* Direction:
Copy each of the following entries word for word, keeping every line as it appears.
── The input ──
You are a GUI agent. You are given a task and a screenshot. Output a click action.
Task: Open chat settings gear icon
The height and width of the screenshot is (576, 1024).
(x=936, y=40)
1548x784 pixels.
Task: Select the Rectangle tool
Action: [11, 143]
───
* Output for this exercise:
You are a GUI agent. You are given a task and a screenshot. Output a click action.
Task: Open chat settings gear icon
The height and width of the screenshot is (576, 1024).
(x=936, y=40)
1548x784 pixels.
Task: Select the Rectangle tool
Action: [11, 143]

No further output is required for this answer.